Damn: I posted a long quote from Bernardo Kastrup's new book (
Why Materialism is Baloney) believing the quote was included in the free Kindle sampler, but on checking against the full book, I see it wasn't: so I've had to delete the quote because it wouldn't be fair use.
Stoke says:
One advantage of the panpsychist view
is that it does not need to explain how
consciousness arose from insentient matter,
which is perhaps the most vexing,
fundamental and seemingly unsolvable
problem confronting modern science and
philosophy. Consciousness was here from the
start. It is angels all the way down.
Bernardo has something to say about panspsychism, which he believes to be a modern version of animism: everything, even elementary particles, possess a degree of consciousness. It's something that even some hard-core sceptics can give some credence to. But how come that an assemblage of myriad individual conscious particles generates the impression of one high-level consciousness? When we die, presumably that high-level consciousness disappears. Nonetheless, when someone is born, some novel high-level consciousness appears due to some other complex association of myriads of particles.
This doesn't actually explain how the impression of high-level consciousness arises. Somehow, even though there are supposedly countless individual conscious entities even in a single cell, in certain configurations (insert a bit of handwaving here), they may generate that impression. And, they do so for as long as the organism is alive, despite the fact that during that life, the actual particles themselves are constantly being replaced: every few years, in fact (maybe more than once), in any sufficiently long-lived organism.
The elephant in the room is that there must be some pattern according to which assemblages are constructed: especially since the individual elements of the assemblage are interchangeable--one calcium or carbon atom in the array is as good as another. Whence came the pattern? With panpsychism, patterns have to be generated by specific arrays of material particles. The array creates the pattern, but without a preexisting pattern, the array can't exist, so it's a circular argument.
Evolution is the posited answer: over time, arrays could grow more complex and pass on in a "cultural" way their pattern from generation to generation, with gradual additional complexification. But where's the survival advantage in complexification? The most successful organisms, judged by number and biomass, are simple bacteria: by growing more complex, organisms become less successful, and over time, most of them have become extinct.

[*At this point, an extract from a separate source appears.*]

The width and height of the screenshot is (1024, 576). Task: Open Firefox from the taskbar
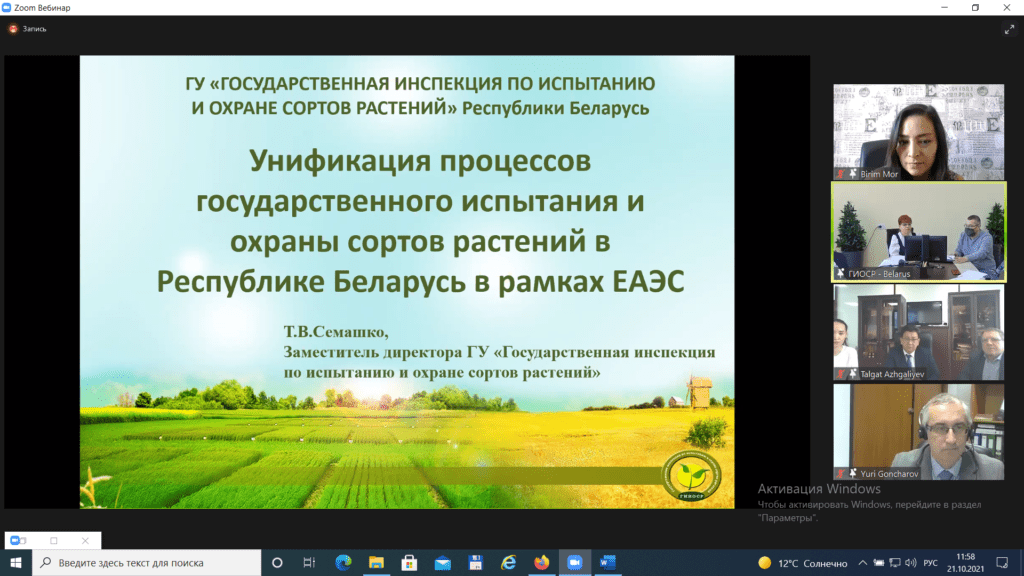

This implies that there's some kind of utility in complexity that isn't to do with mere survival. And if that's the case, then the whole basis of neo-Darwinism is undermined. Species don't evolve because doing so makes them fitter for survival: in fact, evolving makes them less fit to survive. But what evolution (in the sense of increasing complexity over time, which I don't believe neo-Darwinism explains)
does do is reflect a growing degree of sentience.
This is why I think that the result of evolution is an increase in sentience rather than increased fitness for survival. The image of something that has very low sentience looks like an amoeba: and of something that has very high sentience, like a human being. But that isn't saying that elementary particles possess consciousness, any more than brains do. All things we think of as physical could be considered as simply how processes appear to us in consciousness; as I intimated (and an idea I credit to Bernardo), they are
images of processes in consciousness. That's right: human beings and all organisms (and come to that, elementary particles) are
processes, not
things. This is even reflected in the concept of continual replacement and rearrangement of particles in organisms, which even materialists accept.
The problem, of course, is dualism of various sorts. There are purportedly two realms, the one material, and the other, consciousness. As soon as one thinks that way, one has to explain how the one relates to the other: usually, how one might create the other (explanations can go either way), when in the usual conception of the two, they have separate and distinct characteristics. That's what creates all the arguments and confusions.
In Bernardo's version of Idealism, everything is consciousness, in which processes (might as well call them
thoughts, I suppose) occur. Some of these processes appear to us as images that we think of as
material. Its opposite, materialistic monism, asserts that everything is matter and that consciousness is created by it (as long as it's admitted that the latter's not totally illusory, that is): and the hard problem is precisely how and why as a result we experience qualia. I don't believe panpsychism is an adequate explanation. In my view, nothing that we think of as material has the least consciousness (including the brain), though it
is the image of a process occurring in consciousness.
I appreciate that some won't accept this, and that's their prerogative, of course, but for me it's the most parsimonious explanation of reality that I've come across, and also the most intellectually satisfying. It also sits comfortably with psi, morality and spirituality.